Secular society today denies there is a supreme being such as God at all and therefore each person centres themselves not on God, but on themselves. What is good or bad is no longer decided externally but by how “I” feel about it. Likewise how I treat others is no longer dictated by morals agreed by all but by me and my happiness. The name given to this kind of thinking is “relativism” and it is something Pope Benedict has spoken about at length. Good and bad, right and wrong, are decided by how it is experienced relative to each individual, not by a moral code external to the individual.
The Ten Commandments are still the best moral code for Christian living and, as we examine our conscience this Lent, we should use them as a ruler to see how we measure up.

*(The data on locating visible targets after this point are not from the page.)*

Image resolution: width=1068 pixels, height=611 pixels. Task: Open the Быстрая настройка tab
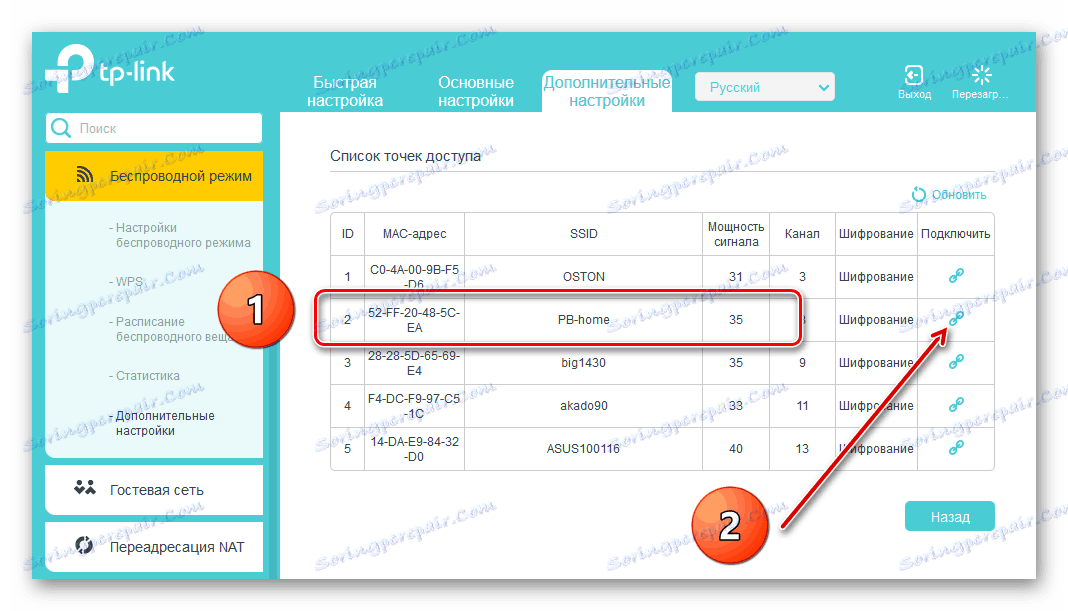pos(348,91)
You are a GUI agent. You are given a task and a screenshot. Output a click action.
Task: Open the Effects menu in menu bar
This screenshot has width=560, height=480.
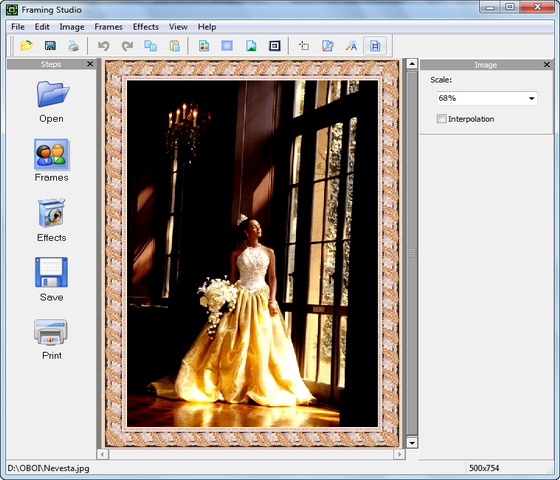pyautogui.click(x=146, y=27)
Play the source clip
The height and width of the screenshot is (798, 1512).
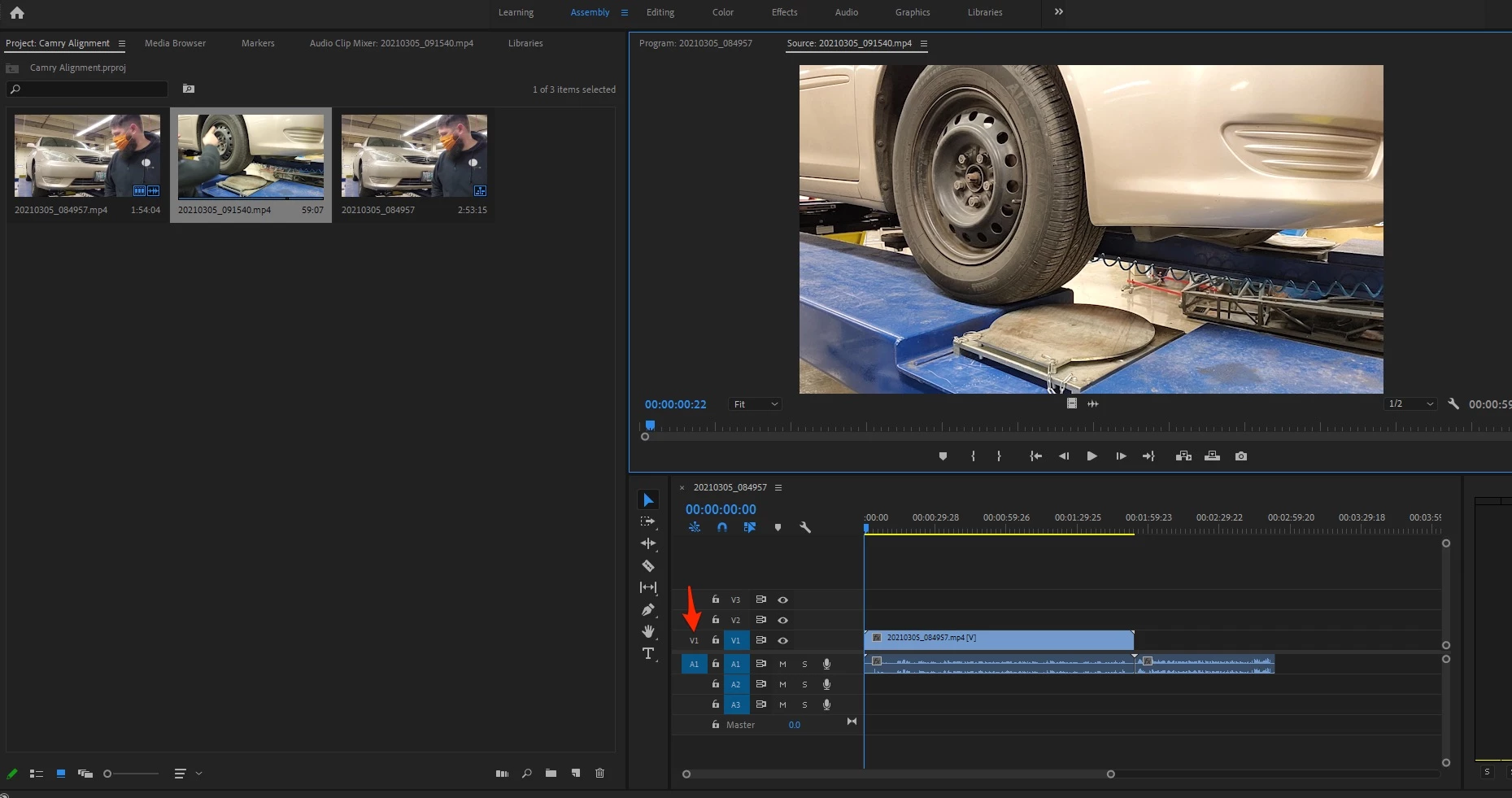tap(1092, 456)
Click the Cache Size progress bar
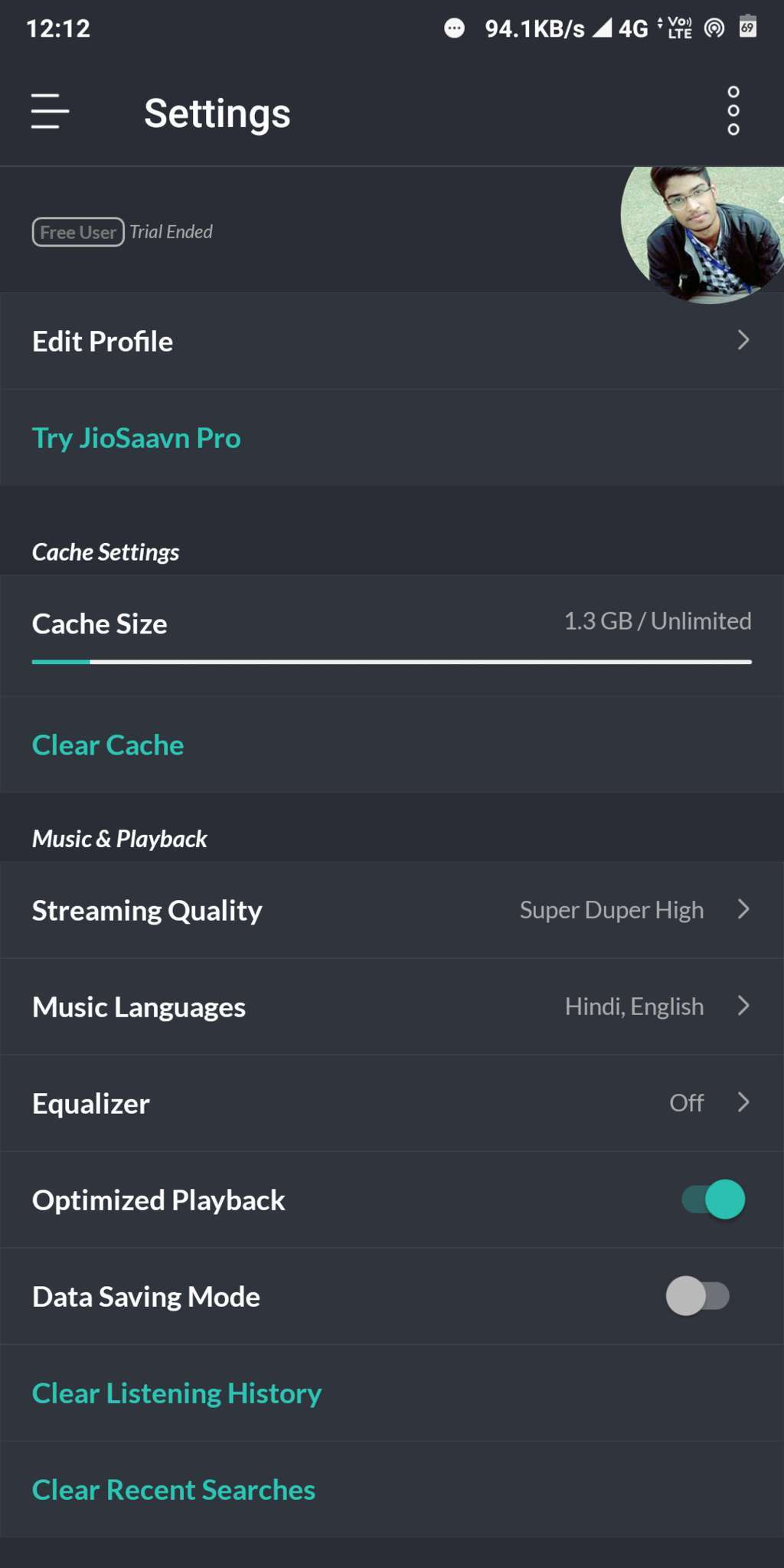This screenshot has width=784, height=1568. [391, 662]

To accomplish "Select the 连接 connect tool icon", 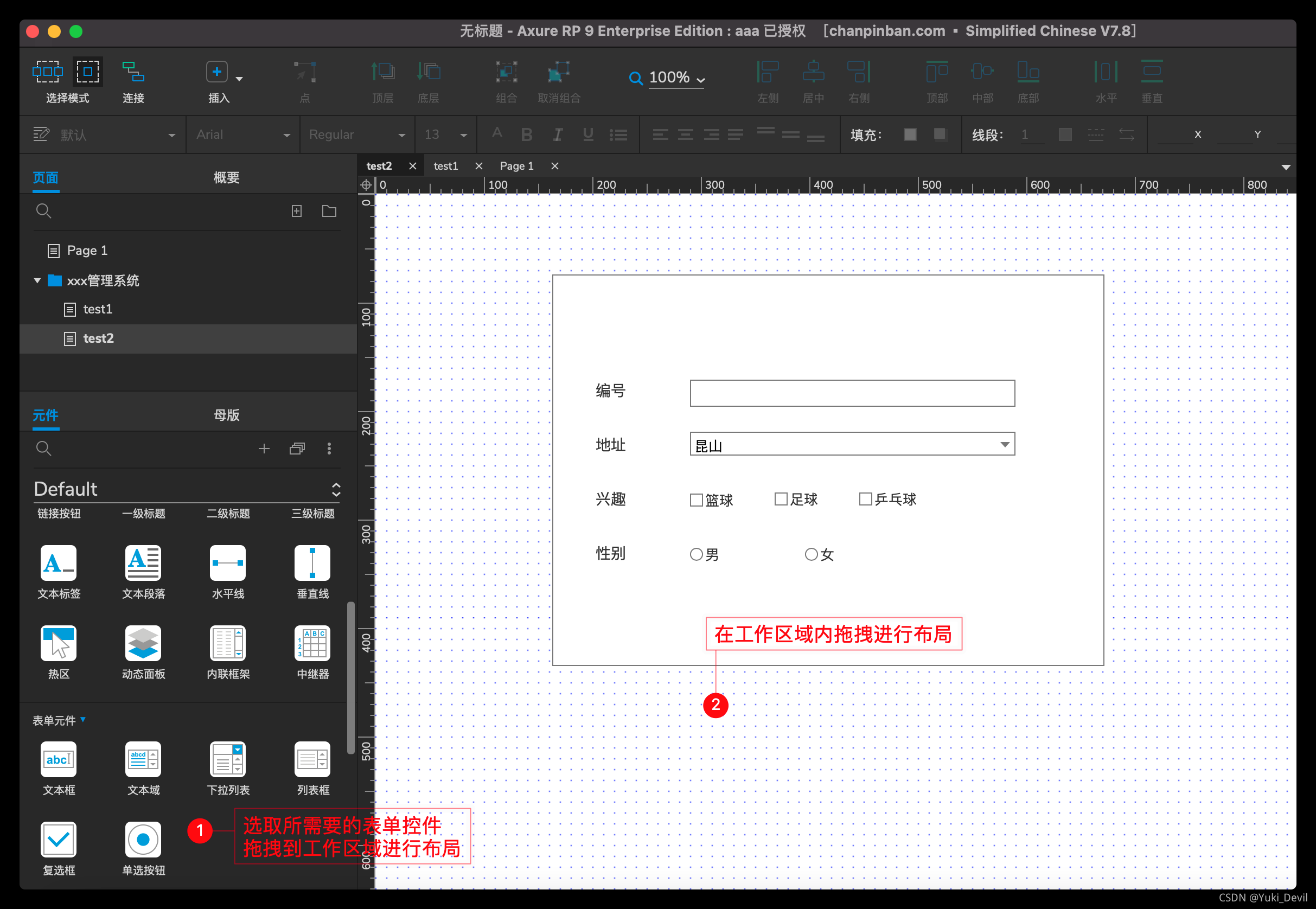I will tap(133, 73).
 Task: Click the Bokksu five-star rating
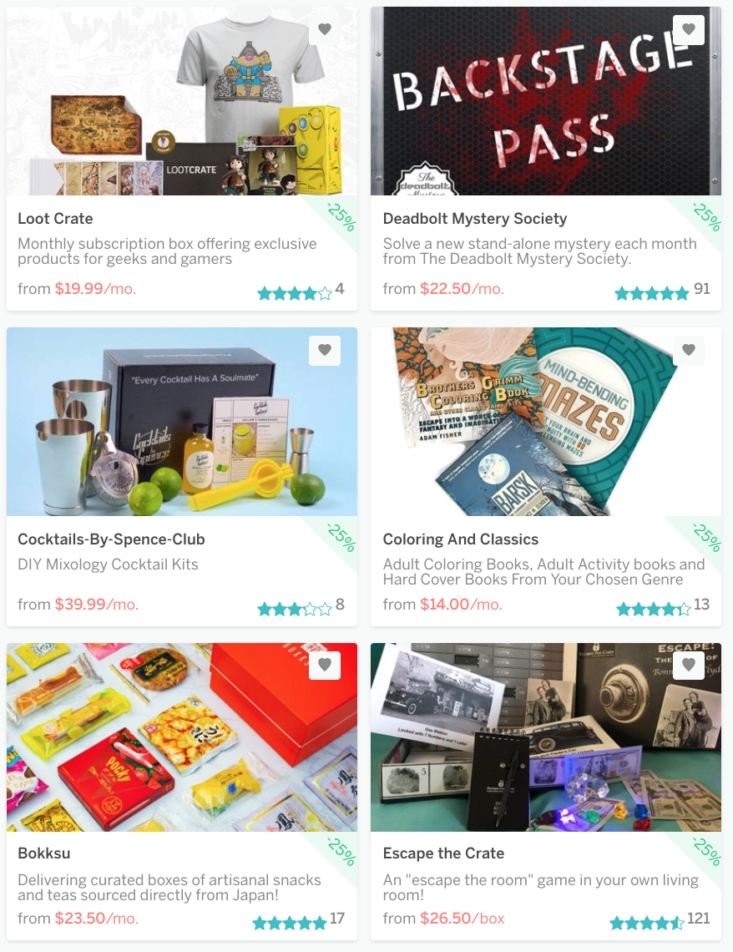tap(290, 923)
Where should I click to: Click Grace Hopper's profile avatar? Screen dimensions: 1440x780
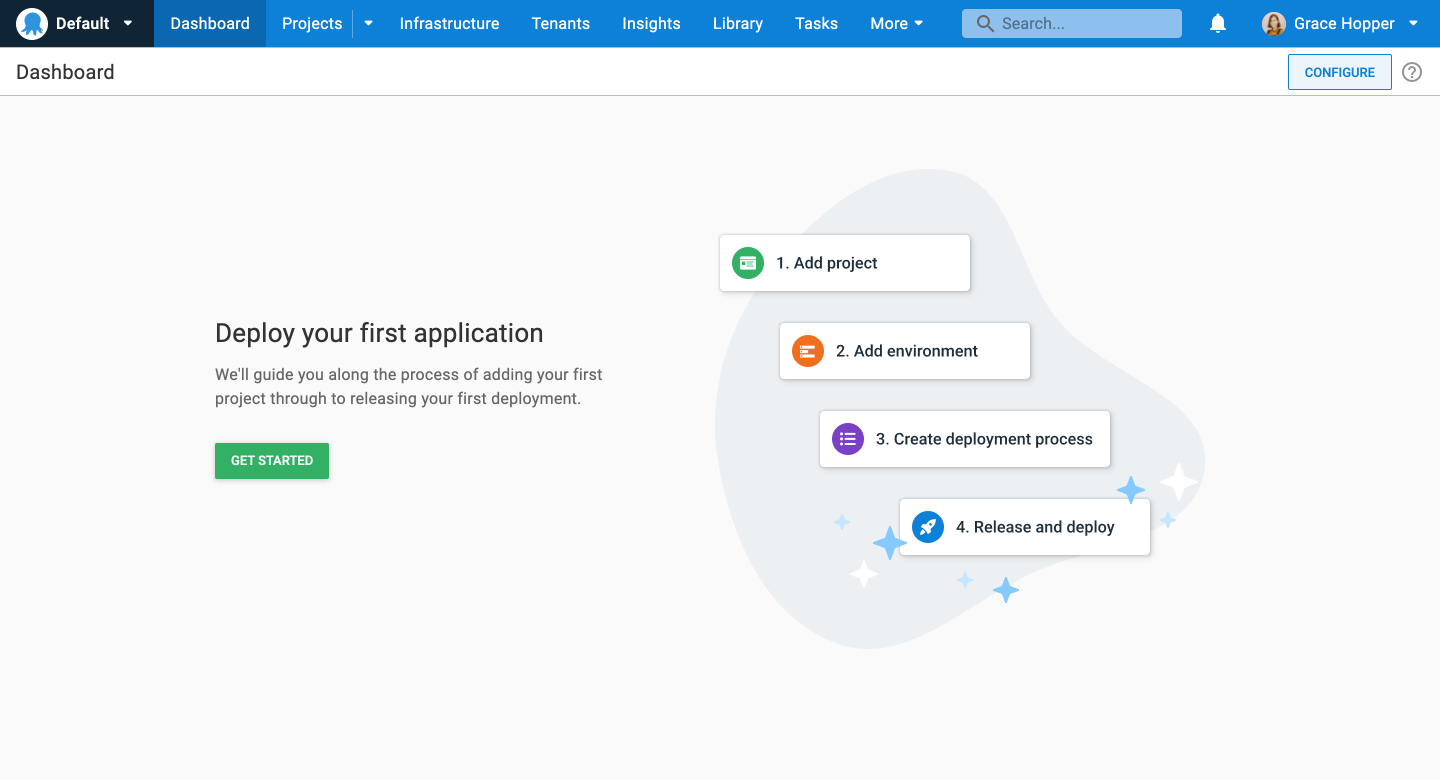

The Lenten Talks are being enjoyed very much by those who have attended them and the third of our series next Wednesday is with the well-known journalist and TV commentator, David Quinn. We are very privileged that our speakers have made themselves available to present their ideas to us. David will speak on a topic that is very much in the newspapers and on TV programmes at the moment, “the role and contribution of the church to society”. Do make sure to support the talks with your presence.